A fonte que há anos não funciona e que ficou como um verdadeiro berçário para mosquitos transmissores de doenças





Não precisa ser um expert e nem um paisagista para se olhar a Praça São José e constatar que ali o projeto paisagístico não foi bem contemplado. Faz um bom tempo que os brinquedos infantis foram retirados da caixa de areia, retirada essa que provocou a debandada das tantas crianças que enchiam de alegria aquele lugar. O desrespeito aos equipamentos e mobiliários urbanos fizeram com que os bancos de ferro e madeira – que são, ao gosto de uns e outros, mudados constantemente de lugar – fossem em sua maioria depredados. Uma fonte que foi há anos desativada continua lá acumulando água de chuva, servindo de berçário para os mosquitos transmissores de doenças.
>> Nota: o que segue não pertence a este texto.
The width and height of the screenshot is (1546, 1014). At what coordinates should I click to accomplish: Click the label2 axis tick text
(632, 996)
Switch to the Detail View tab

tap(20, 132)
Há meses puseram um tapume em volta do monumento que homenageia o general Abreu e Lima e Simón Bolívar indicando uma restauração do mesmo e até agora nada. A iluminação da praça continua precária. A Municipalidade fechou os olhos para os donos de uma lanchonete que praticamente todos os dias põem várias cadeiras e mesas ali, como se o espaço público já diminuto da praça fosse destinado a isso.


Parte do jardim constantemente pisada principalmente por pessoas que desembarcam de ônibus e não buscam a área pavimentada para atravessar a praça


Tão vergonhoso quanto o fato da depredação e do bota aqui, bota ali dos bancos, são outras duas ações que demonstram o alto grau de incivilidade que norteia parte dos frequentadores da Praça São José e de uns e outros que fazem dela somente uma passagem: pessoas desembarcam de ônibus e atravessam por cima do que deveria ser – deveria ser não, é – mais uma parte do jardim; e a turma de jogadores de dominó e de baralho – seguramente os frequentadores mais assíduos – não tem um mínimo de zelo pelo local que ocupam diariamente: o exemplar serviço de limpeza da praça é manchado principalmente pela atuação dos caras que lançam lixo no chão, emporcalhando o entorno da área coberta onde eles jogam, algo que eu observo constantemente.




A praça e a BR: as obras de duplicação da rodovia marcaram para sempre a fisionomia da área central de Abreu e Lima


Ontem, enquanto eu fazia uns registros fotográficos da Praça São José para ilustrar este artigo, um sujeito se aproximou de mim e disse que andam falando que a Prefeitura Municipal irá cercar toda a área e revitalizar aquele espaço. Oxalá, isso seja verdade. São José e o povo bem educado de Abreu e Lima que frequentava e/ou frequenta aquela praça certamente se encherão de alegria e satisfação quando isso acontecer.